Os portões que davam acesso ao trilho ascendente abriram meia hora depois. Uma fila de gente recomeçou energicamente o caminho sob uma bruma tão misteriosa quanto a cidade perdida que nos estava cada vez menos remota. O magnetismo crescia, ao mesmo tempo que a humidade se entranhava nos ossos daqueles que subiam degraus perenes. A distância entre os visitantes também ia crescendo. Afastamento que se esbateu totalmente na entrada de Machu Picchu. Éramos os primeiros visitantes do dia. O meu bilhete incluía a visita guiada pelo Nico entre as seis e as sete e meia da manhã, a subida à montanha Machu Picchu e claro, algumas horas por entre as ruínas incas.
Pouco depois das seis, o grupo escutava, sentado, o que se conhece da cidade Machu Picchu. Sílabas do tempo, em relação às quais não me era fácil focar de forma plena o sentido da audição. Os meus olhos estavam por detrás de Nico, vidrados na névoa que pairava sobre os canhões escarpados. À medida que os minutos se esfumavam, os primeiros raios de sol, tímidos, tentavam penetrar na neblina que se ia dissipando... lentamente. Aspirava prolongar o máximo que me era possível as cinco horas que me eram permitidas vaguear pelos vestígios mais famosos e enigmáticos da civilização Inca.
Feita a apresentação do santuário, a visita deslocou-se pelas escadarias, terraços, templos e casas da cidade, culminando, para mim, no observatório solar. Aí, a memória transportou-me à infância. Os desenhos animados – As misteriosas cidades de ouro – que me estimularam desde miúda o desejo de conhecer o vôo do condor.
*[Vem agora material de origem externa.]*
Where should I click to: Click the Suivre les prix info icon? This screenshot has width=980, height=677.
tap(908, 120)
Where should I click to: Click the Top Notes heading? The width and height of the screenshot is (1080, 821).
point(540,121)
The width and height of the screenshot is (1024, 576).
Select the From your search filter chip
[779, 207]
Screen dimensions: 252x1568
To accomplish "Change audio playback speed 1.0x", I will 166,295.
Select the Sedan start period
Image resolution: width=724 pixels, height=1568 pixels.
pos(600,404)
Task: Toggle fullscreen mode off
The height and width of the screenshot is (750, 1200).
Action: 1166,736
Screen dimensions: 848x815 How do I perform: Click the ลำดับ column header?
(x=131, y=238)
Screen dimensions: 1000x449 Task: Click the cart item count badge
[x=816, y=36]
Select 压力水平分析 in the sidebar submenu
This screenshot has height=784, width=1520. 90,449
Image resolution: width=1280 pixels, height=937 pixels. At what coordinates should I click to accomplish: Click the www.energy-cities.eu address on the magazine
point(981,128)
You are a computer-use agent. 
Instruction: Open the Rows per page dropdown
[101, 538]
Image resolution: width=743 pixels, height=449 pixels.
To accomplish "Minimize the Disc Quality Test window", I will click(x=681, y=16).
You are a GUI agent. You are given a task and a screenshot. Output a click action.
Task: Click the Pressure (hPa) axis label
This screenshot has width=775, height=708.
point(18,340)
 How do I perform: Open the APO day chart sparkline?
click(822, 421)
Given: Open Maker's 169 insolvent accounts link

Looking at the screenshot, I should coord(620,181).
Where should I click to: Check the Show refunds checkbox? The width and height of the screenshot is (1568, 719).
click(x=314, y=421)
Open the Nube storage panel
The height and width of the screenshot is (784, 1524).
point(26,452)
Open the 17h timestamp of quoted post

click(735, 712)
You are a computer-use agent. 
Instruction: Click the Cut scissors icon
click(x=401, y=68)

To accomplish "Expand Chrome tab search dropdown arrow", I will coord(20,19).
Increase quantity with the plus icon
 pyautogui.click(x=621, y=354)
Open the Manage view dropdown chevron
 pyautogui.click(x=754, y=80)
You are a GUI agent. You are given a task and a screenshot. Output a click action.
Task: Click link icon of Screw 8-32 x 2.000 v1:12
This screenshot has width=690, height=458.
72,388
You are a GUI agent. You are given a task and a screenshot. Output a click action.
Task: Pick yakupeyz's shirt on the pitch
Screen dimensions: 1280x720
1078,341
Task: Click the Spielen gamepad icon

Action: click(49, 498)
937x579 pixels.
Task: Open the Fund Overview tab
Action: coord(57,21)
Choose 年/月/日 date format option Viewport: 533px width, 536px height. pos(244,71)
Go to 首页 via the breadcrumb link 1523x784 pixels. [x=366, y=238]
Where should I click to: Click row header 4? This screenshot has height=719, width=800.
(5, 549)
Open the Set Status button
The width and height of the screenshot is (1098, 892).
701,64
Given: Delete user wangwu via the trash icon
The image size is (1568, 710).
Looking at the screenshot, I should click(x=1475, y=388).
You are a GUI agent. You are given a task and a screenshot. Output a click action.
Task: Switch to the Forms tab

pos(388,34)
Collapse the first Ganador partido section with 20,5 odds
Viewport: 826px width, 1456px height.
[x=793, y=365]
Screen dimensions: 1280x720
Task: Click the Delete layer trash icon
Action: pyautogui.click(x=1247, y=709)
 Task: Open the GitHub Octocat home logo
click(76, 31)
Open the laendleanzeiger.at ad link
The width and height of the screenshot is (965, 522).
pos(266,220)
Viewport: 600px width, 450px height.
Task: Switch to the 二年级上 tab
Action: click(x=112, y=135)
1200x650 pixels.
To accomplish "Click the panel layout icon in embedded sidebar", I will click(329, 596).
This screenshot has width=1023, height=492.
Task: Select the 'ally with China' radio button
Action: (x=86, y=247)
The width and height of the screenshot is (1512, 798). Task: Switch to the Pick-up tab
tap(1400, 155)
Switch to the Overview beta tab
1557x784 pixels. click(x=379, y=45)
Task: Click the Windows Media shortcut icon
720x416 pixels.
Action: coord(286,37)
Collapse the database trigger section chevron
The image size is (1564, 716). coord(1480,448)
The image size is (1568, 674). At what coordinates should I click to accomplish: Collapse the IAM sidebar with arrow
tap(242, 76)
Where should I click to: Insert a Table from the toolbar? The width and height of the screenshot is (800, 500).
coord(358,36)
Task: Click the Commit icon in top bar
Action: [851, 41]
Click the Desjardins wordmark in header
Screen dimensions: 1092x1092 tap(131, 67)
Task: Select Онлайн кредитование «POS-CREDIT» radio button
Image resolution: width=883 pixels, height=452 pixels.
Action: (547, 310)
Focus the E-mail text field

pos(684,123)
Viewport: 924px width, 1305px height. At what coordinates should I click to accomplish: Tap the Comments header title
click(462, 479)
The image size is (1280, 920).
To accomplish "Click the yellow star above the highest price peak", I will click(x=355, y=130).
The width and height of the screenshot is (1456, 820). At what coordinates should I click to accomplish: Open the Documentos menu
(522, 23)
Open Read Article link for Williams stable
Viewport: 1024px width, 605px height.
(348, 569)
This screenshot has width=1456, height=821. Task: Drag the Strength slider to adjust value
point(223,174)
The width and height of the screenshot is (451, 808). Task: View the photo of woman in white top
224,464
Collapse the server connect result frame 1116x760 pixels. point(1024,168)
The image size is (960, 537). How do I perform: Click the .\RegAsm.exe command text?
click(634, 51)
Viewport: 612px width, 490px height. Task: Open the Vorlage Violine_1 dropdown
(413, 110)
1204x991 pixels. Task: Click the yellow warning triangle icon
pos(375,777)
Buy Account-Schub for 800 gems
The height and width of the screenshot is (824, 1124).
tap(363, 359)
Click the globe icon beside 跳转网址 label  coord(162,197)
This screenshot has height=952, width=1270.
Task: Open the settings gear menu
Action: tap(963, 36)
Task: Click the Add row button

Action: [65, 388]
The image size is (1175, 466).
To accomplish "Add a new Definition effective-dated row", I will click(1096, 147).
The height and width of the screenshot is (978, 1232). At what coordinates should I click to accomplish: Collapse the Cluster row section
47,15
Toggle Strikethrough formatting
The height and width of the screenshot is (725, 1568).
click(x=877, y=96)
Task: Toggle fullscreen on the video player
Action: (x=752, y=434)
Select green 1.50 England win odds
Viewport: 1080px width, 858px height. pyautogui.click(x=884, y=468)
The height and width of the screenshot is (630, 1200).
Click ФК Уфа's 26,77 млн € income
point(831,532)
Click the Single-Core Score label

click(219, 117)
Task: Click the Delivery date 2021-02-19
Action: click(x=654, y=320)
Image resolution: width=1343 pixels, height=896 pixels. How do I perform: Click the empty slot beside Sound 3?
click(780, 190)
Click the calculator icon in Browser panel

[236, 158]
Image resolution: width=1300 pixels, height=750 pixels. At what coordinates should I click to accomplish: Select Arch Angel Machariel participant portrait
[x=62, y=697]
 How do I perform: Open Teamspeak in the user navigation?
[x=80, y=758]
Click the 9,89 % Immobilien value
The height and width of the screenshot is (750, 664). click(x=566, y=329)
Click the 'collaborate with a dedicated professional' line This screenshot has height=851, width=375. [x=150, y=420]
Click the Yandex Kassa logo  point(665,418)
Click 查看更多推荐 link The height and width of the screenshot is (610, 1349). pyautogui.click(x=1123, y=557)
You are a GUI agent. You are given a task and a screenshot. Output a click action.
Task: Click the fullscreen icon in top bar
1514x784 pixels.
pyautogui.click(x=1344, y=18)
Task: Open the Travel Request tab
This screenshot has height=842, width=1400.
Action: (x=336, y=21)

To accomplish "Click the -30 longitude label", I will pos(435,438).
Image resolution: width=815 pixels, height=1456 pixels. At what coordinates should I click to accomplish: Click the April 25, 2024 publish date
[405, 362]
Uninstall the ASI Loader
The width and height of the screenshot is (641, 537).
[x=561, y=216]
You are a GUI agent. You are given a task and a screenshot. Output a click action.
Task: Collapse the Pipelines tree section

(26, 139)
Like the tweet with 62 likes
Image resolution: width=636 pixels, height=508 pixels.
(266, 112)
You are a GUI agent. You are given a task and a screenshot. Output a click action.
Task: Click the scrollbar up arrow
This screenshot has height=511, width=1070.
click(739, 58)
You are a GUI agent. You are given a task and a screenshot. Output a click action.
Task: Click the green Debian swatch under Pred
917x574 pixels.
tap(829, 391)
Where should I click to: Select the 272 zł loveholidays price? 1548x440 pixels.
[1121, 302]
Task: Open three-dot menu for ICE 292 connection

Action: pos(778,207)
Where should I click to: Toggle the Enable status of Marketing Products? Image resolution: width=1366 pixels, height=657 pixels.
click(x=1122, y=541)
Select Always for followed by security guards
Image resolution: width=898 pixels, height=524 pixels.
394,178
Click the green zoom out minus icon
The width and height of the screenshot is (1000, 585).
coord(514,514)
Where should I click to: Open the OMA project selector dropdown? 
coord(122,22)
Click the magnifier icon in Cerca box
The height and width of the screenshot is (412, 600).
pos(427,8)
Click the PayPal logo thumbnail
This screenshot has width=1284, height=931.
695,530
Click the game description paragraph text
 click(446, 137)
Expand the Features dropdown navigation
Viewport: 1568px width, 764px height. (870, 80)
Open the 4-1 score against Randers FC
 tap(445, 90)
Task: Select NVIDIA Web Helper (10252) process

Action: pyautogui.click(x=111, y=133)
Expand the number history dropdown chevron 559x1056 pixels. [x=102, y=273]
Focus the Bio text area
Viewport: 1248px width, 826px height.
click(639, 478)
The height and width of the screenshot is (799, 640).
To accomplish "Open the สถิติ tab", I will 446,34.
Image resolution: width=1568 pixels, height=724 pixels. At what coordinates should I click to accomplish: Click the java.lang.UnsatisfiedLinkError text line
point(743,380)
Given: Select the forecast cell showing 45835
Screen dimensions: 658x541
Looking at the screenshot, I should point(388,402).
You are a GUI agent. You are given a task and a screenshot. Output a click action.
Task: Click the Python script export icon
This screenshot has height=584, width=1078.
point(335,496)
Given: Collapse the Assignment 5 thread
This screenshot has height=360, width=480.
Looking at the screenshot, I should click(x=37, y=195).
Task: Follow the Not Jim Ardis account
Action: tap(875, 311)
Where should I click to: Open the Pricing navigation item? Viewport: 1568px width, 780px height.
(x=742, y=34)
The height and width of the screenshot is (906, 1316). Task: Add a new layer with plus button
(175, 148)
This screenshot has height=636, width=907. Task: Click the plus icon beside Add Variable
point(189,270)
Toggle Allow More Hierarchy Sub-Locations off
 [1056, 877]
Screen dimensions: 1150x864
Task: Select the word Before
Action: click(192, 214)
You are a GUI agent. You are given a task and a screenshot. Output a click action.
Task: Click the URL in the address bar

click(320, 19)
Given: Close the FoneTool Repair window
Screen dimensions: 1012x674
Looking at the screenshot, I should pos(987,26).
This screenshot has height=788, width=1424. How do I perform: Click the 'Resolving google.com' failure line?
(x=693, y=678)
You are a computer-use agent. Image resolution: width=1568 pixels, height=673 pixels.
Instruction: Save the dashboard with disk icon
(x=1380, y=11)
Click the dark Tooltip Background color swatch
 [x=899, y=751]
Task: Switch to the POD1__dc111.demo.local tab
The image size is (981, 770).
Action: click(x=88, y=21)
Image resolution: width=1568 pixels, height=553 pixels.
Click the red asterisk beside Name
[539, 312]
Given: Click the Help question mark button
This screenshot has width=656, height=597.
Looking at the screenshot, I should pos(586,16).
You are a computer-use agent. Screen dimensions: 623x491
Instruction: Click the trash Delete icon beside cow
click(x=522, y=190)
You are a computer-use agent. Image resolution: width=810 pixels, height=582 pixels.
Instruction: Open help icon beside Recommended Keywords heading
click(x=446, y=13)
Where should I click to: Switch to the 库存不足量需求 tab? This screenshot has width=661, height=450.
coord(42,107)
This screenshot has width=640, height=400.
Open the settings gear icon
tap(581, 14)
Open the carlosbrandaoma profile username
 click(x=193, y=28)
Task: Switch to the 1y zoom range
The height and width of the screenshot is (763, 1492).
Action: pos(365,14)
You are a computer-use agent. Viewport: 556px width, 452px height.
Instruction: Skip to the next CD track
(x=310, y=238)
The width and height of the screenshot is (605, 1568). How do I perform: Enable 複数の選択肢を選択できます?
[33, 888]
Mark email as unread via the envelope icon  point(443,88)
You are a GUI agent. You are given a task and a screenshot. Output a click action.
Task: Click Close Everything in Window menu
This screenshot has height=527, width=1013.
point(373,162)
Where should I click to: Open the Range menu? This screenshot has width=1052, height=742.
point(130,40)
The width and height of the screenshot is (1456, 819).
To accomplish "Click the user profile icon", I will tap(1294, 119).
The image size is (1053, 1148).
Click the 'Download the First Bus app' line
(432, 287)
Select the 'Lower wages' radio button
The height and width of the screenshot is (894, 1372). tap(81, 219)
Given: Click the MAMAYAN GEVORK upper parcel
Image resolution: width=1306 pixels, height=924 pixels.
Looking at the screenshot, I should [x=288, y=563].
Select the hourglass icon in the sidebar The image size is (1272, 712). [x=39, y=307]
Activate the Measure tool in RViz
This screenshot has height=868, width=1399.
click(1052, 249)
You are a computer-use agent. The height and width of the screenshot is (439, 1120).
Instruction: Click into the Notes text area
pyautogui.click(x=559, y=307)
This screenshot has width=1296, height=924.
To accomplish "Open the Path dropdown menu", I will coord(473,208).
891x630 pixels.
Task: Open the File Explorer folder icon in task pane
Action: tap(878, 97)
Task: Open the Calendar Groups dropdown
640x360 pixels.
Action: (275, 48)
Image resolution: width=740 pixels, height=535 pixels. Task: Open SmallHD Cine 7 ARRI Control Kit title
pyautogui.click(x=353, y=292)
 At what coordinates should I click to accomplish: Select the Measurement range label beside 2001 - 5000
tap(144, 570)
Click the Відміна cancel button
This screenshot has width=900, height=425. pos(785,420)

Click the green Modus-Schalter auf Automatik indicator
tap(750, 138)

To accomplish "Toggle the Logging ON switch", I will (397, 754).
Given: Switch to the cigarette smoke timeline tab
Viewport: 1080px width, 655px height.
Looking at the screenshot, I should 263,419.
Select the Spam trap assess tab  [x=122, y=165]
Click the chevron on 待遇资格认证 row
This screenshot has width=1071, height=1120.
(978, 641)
Mal sabia eu que um mês depois estaria no lugar onde eles arquitectam os seus ninhos e se dão à estampa.
Às sete e meia, o grupo reunia-se rodeando Nico. Os aplausos, a ‘propina’ por todo o seu empenho e entrega total durante os cinco dias que nos guiou, acompanhou e partilhou o seu conhecimento e experiência. Muito obrigada, Nico! E muito obrigada ao grupo. Nesse momento dispersávamos para fruir talvez pela única vez (falo por mim, o mundo é tão grande...) de tão emblemático lugar.
Vagueei, toquei, cheirei, escutei, tentando captar a magia que sentia entranhar-se em cada poro do meu ser. Só depois resolvi subir à Montanha Machu Picchu.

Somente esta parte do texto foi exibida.